Erst Lampard - und dann Nagelsmann?

Nun darf also Lampard, der in 13 Jahren als Spieler bei den Blues in 648 Pflichtspielen 211 Treffer erzielt hatte und Rekordschütze des Klubs ist, erneut sein Glück versuchen.

Mit dieser ungewöhnlichen Rückholaktion, die aber auch eine gewisse Hilf- und Planlosigkeit impliziert, wollen sich die neuen Besitzer nun Zeit verschaffen, um in Ruhe eine hochkarätige Trainerlösung für die neue Spielzeit zu finden.

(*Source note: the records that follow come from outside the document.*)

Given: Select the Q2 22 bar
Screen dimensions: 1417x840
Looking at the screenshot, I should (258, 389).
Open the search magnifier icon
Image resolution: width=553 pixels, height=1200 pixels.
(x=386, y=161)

Ein heißer Kandidat ist Julian Nagelsmann, nach SPORT1-Informationen sind die Londoner schon länger am früheren Bayern-Coach interessiert.

In der Zwischenzeit werde man „dem Verein und den Fans einen klaren und stabilen Plan für die restliche Saison bieten“, wurde Boehly in der Klub-Mitteilung zitiert. Lampard bringe alle notwendigen Qualitäten mit.

Ist Lampard der Richtige?

Stellt sich nur die Frage, ob sich Chelsea mit Lampards Rückkehr angesichts seiner Vorgeschichte wirklich einen Gefallen getan hat und ob die Chelsea-Ikone der immens komplizierten Aufgabe gewachsen ist.

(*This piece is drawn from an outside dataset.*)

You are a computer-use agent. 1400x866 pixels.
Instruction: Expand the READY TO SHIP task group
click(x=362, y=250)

Immerhin ist Lampard in seiner ersten Amtszeit bei Chelsea krachend gescheitert. Das war sicherlich auch seiner mangelnden Erfahrung geschuldet, als er 2019 nach einer einjährigen Station bei Zweitligist Derby County bei Chelsea angeheuert hatte.

Nach einer respektablen ersten Saison mit Platz vier, als er wegen einer Transfersperre gar gehandicapt und gezwungen war, auf Talente zu setzen, lief in der Spielzeit drauf nicht mehr viel zusammen. Augenscheinlich waren vor allem seine taktischen Defizite sowie Probleme bei der Mannschaftsführung.

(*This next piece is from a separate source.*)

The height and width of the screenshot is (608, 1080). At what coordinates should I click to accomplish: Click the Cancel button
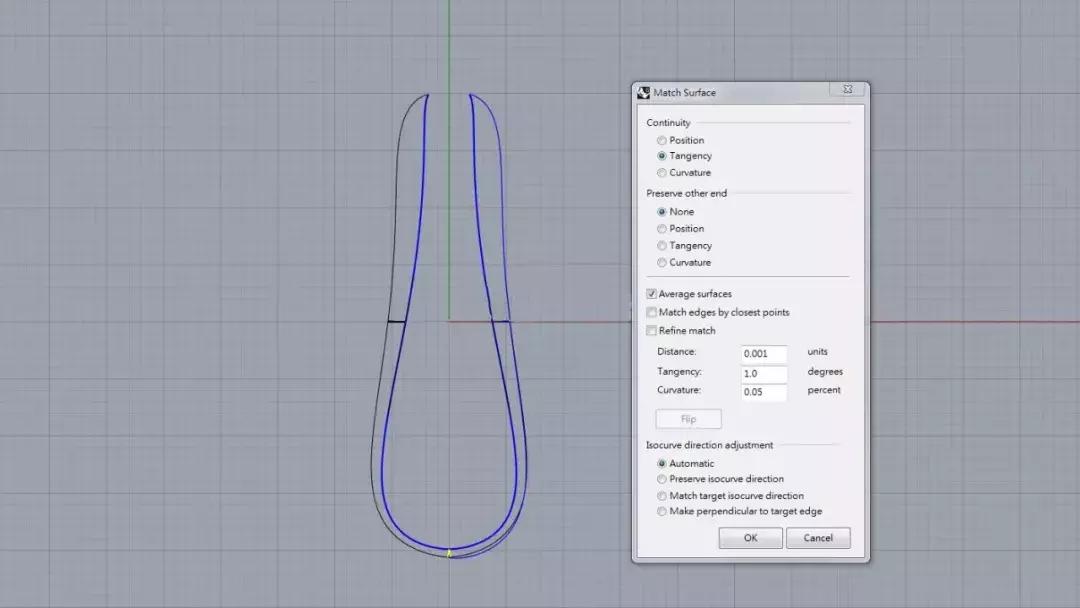(x=817, y=538)
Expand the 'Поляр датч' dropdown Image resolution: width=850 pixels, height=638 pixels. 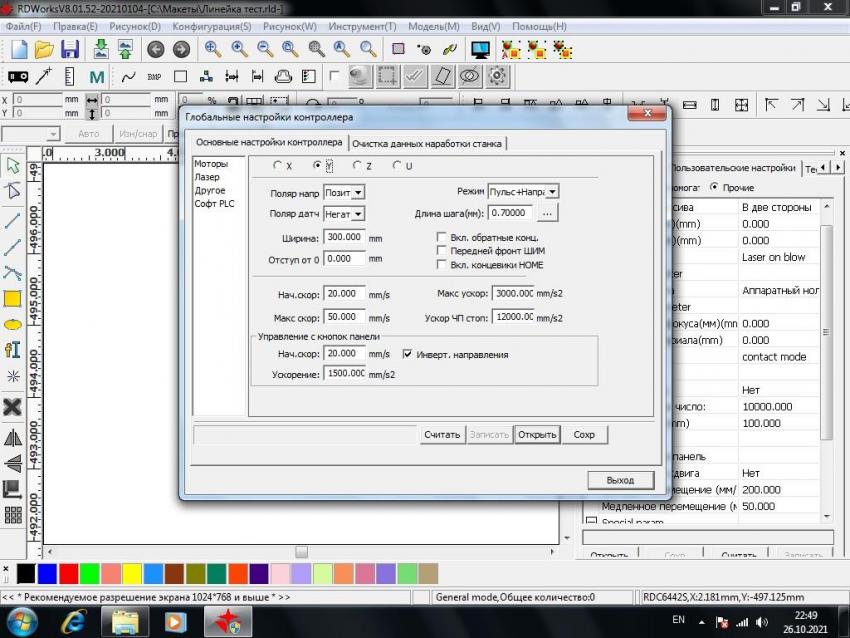tap(358, 213)
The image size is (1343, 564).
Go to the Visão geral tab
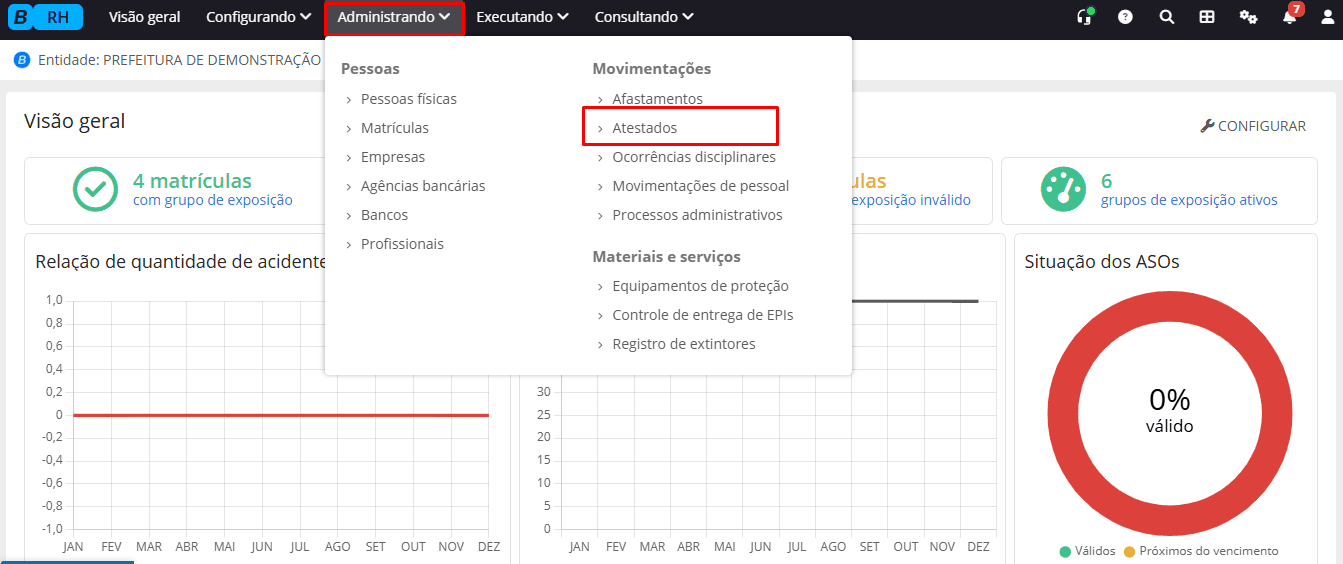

Der von Lampard favorisierte Spielstil sei „nicht so aufwendig“ und „weniger geplant“ gewesen, erklärte Torhüter Kepa, der unter der Chelsea-Legende seinen Stammplatz verloren hatte, im vergangenen Sommer in der Marca. Erst mit der Ankunft des aktuellen Bayern-Trainers Tuchel haben Chelsea „die Kontrolle zurückgefunden“.

Chelsea-Ikone immer noch ein „Rookie-Manager“

Auch auf seiner folgenden Station FC Everton, wo er im Januar nach knapp einem Jahr im Amt freigestellt worden war, hagelte es jede Menge Kritik für Lampard.

„Es läuft sehr viel falsch in Everton“, bemängelte Tony Cascarino im vergangenen April in der Times. Lampard sei immer noch ein „Rookie-Manager“, also ein Anfänger. „Taktisch ist Everton chaotisch“, fügte der frühere irische Nationalspieler hinzu.

Angesichts des bislang enttäuschenden Saisonverlaufs scheint sich das Risiko für Lampard bei Chelsea in Grenzen zu halten, er hat nichts zu verlieren. Vielmehr könnte der bei den Fans immer noch beliebte Trainer positiv überraschen, sollte er in der Champions League im Viertelfinale Real Madrid ausschalten.

„Es ist eine ziemlich einfache Entscheidung für mich“, erklärte der 44-Jährige bei seiner Vorstellung: „Chelsea ist mein Verein. Ich komme mit der Überzeugung, dass ich bis zum Ende der Saison helfen kann. Ich werde mein Bestes geben, um den Fans zu geben, was sie wollen.“

Einem Triumph in der Königsklasse wären sie sicherlich nicht abgeneigt.